*本文*.

+--

愛も恋も僕も君も好きも嫌いも全部
嘘も本当も まだまだ歌うね
出典: 愛言葉Ⅱ/作詞:DECO*27 作曲:DECO*27
前述のパートでも自身のファンに対して言葉をかけていたDECO*27。
このパートも彼からファンへの言葉ではありますが前述した言葉とは様子が少し異なります。
というのも、この2行は明確にリスナーへのメッセージだと感じられるからです。
1行目で彼が「全部」という言葉で括っているのは、全て彼の楽曲で頻出するワードたち。
特に「愛」や「恋」というのは彼の歌詞の中で欠かせない言葉です。
2行目では楽曲自体の物語について言及しているのでしょう。
特に「本当」という言葉に多くの意味が隠されているのではないかと考えられます。
物語を描くというのは、フィクション。
つまり虚構によって物事を組み立てるということです。
しかし彼はここでその中に自身の体験も入り込んでいるということを示唆しています。
彼が自分の楽曲に対して真摯に向き合っている姿勢が感じられる表現です。
感謝と謝罪の言葉に隠された意味
今 これまでのありがとう これからもありがとう
君に伝えたいことは それだけなんだけど
なかなか上手く言えなくて 傷付けて泣いちゃってごめん
5年分の感謝 救世主は君のありがとう
出典: 愛言葉Ⅱ/作詞:DECO*27 作曲:DECO*27
ここでは彼は感謝の言葉を綴っています。
この「ありがとう」という言葉はリスナーへの感謝の気持ちを表しているのだと考えられるでしょう。
過去に自分の曲を聞いてくれたリスナー、そして未来に自分の曲を聞いてくれるリスナーたち。
その両方への感謝の気持ちを表している。
この部分にこそ、この楽曲のテーマが表されているといっても過言ではないでしょう。
つまり、この楽曲ではDECO*27からリスナーやファンに対しての感謝の気持ちを表現しているのです。
言い換えるのであれば、ファンとリスナーに対しての愛情といえます。
3行目では、前半は自身の想いを伝えることができない自身の不器用さを歌っているようです。
もしかしたら不器用さもありながら、そういった機会が不足していたこともあるのかもしれません。
結局音楽家というのは音楽で想いを伝えるというのが1番その気持ちを綴りやすいのでしょう。
3行目後半の謝罪の言葉の意図が気になります。
これも、彼の来歴を見ることで紐解くことができるのです。
2013年、「DECO*27としてもうやりたいことを全部やりきったな」との思いから、活動の停止を一旦は考えたが、同年6月にバルセロナで開かれた音楽フェス「Sónar 2013」の盛り上がりと、横浜で開かれた初音ミクのライブ「初音ミク マジカルミライ2013」で自身の曲での盛り上りを見たことで思い直し、ニコニコ動画でのVOCALOIDを用いた曲の発表を再開。

+--

*元データ*.
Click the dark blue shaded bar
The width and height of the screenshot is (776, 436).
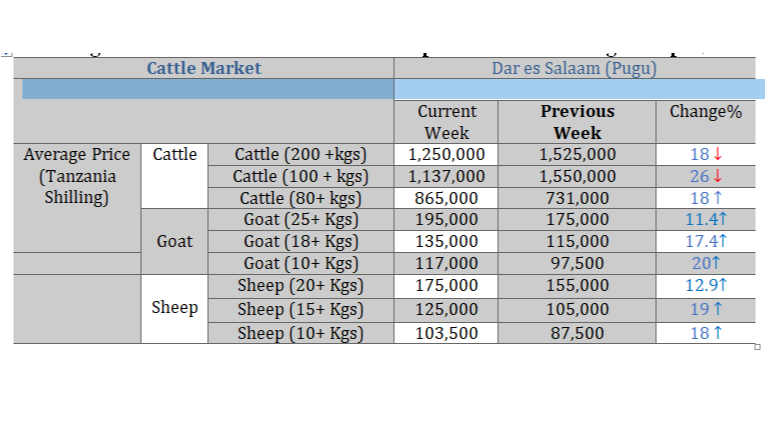pyautogui.click(x=208, y=89)
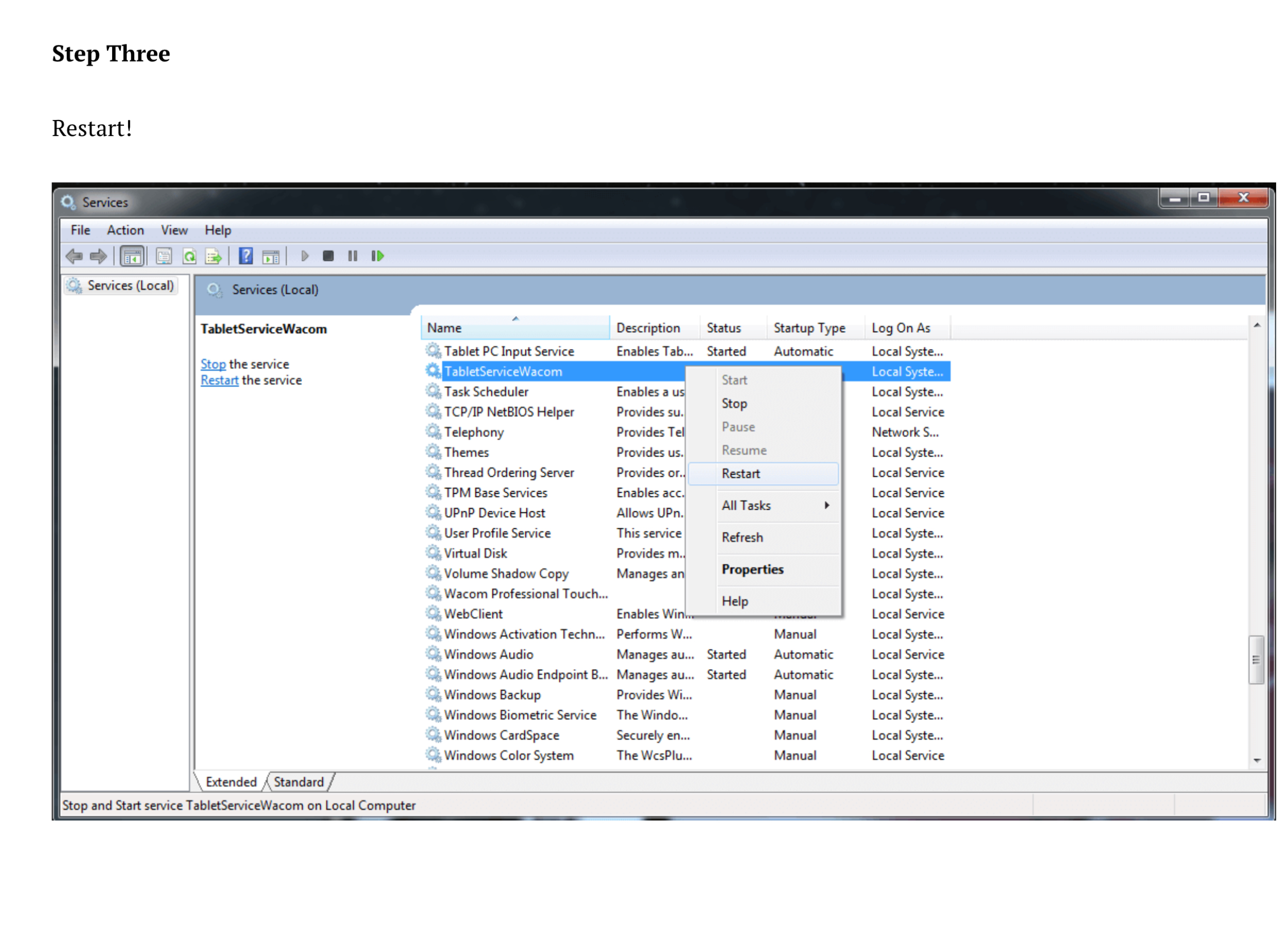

+--

*作業内容*.
- A) 「愛言葉Ⅱ」の歌詞解説で、DECO*27の歌詞の中で欠かせない言葉とされているのは何ですか。
- B) 「愛言葉Ⅱ」の歌詞解説を、最後の文の続きから書き進めてください。

*結果*.
- A) 「愛」や「恋」という言葉です。

- B)
出典: 愛言葉Ⅱ/作詞:DECO*27 作曲:DECO*27
このことから分かるように彼は1度引退を決意していたようです。
しかしながら自身の楽曲を楽しんでくれるリスナーの姿を見て楽曲制作を続けることにした。
そのことへの謝罪の気持ちと、ファンがもう1度自分を音楽へと向き合わせてくれたことへの感謝の気持ち。
このパートには、その両方が隠されているといえるでしょう。
彼が綴る言葉の真意
これからも続いていく道
3と9をかけると 27になるの
僕を何倍しても 君がいるよ
それだけでこの先 なんだって出来るから
どこへだって行こう 君を連れて 歌を唄って
出典: 愛言葉Ⅱ/作詞:DECO*27 作曲:DECO*27
1行目の言葉は英語でのありがとう、すなわち「サンキュー」の語呂合わせを意味しています。
DECO*27というアーティスト名に含まれている「27」という数字との偶然の一致を表しているのでしょう。
君さえいればいいという彼の言葉は、DECO*27からリスナーへの言葉だと考えられます。
ここまで読んで既にお気付きの方もいるかもしれませんが、この楽曲は二重構造のような形になっているのです。
どういうことかというと、この楽曲は一聴すると恋愛ソングのように聞こえます。
その形式を持ちながらも、実際はファンへの感謝の気持ちを歌っているという構造となっているということです。
歌詞をよく読み込むことでリスナーがその仕掛けに気づくようになっています。
歌詞を深く読み込んでくれるファンにはきっと伝わるはずと、DECO*27は歌詞に想いを詰め込んだのでしょう。
4行目の歌詞では、これからも続く彼の音楽人生を思わせる表現となっています。
自分を応援してくれるファンと共にこれからも歩んでいきたい。
彼のそんな気持ちが垣間見える表現となっています。
「バカ」という言葉の真意
君がいて …バカ。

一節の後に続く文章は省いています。